If you're a professional computer technician, you've probably run into a stubborn computer that refuses to be diagnosed. POST failures that can't be traced, bus problems that seem to have no resolution and CPUs that don't work right are just a few that I've seen over the course of a technical career. What do you do when you find a system that you can't fix?
Micro 2000's Universal Diagnostics Toolkit contains two diagnostic products: Micro-Scope and PostProbe. This hardware and software combo provides the means to troubleshoot almost any PC, working or not.
Micro-Scope is a software diagnostic tool that automatically boots from a 3.5" floppy disk. It supports any Intel or compatible processor running any PC I/O bus. The list of features is exhaustive, including the ability to test CD-ROM drives without DOS drivers, check hard drives of any size, configure CMOS settings on computers that require a (usually missing) setup diskette, test any amount of installed memory and low level format any hard drive type, even IDE.

▶ _Data_
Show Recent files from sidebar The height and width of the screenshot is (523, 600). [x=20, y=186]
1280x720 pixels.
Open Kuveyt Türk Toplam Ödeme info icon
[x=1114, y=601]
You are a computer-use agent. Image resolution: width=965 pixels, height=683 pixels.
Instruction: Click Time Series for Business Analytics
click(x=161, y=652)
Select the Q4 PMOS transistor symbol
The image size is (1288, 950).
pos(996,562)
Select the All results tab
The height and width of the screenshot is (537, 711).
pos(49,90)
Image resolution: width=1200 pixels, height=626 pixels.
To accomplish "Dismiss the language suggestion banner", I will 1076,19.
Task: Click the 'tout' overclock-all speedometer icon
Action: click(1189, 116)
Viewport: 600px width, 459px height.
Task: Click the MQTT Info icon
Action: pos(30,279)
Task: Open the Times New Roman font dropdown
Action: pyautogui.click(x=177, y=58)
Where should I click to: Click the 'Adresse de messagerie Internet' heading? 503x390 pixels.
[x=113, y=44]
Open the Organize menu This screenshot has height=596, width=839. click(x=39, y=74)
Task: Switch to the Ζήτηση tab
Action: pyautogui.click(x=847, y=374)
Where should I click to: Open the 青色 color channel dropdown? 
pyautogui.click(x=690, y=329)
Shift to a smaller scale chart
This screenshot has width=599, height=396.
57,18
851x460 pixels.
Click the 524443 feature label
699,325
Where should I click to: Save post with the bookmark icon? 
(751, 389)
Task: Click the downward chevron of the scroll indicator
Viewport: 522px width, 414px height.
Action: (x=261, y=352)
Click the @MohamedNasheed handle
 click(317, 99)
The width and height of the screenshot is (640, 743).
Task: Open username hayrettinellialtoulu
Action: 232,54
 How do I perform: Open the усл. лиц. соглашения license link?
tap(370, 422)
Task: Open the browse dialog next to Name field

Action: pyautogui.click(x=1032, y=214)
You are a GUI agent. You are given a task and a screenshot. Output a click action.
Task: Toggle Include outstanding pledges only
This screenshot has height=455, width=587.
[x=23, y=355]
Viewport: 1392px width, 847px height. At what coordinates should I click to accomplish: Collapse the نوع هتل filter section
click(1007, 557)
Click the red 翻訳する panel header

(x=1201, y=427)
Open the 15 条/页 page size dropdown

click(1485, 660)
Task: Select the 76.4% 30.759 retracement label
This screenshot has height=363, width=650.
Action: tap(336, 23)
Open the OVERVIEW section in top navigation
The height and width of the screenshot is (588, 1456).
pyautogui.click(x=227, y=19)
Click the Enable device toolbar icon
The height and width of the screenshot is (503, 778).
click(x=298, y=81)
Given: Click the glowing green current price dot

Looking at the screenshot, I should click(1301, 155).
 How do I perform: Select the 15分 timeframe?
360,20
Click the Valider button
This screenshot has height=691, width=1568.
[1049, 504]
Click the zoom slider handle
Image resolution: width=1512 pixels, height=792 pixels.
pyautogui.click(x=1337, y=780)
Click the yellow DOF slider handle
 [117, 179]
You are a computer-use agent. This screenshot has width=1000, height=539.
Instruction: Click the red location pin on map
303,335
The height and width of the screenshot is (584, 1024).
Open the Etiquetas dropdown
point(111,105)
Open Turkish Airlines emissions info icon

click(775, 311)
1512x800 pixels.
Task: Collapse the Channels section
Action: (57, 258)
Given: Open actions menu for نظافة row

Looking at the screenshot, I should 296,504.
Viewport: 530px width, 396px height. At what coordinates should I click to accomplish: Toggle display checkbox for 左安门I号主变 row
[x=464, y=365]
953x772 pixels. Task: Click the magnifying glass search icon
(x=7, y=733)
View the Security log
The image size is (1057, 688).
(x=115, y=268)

▶ _What you have to do_
Answer these questions from the text on Micro 2000's diagnostic toolkit:
(a) What two diagnostic products make up the Universal Diagnostics Toolkit?
(b) What does Micro-Scope automatically boot from?
(c) What hard drive type does the text single out as one Micro-Scope can low level format?

▶ _Solution for this task_
(a) Micro-Scope and PostProbe
(b) A 3.5" floppy disk
(c) IDE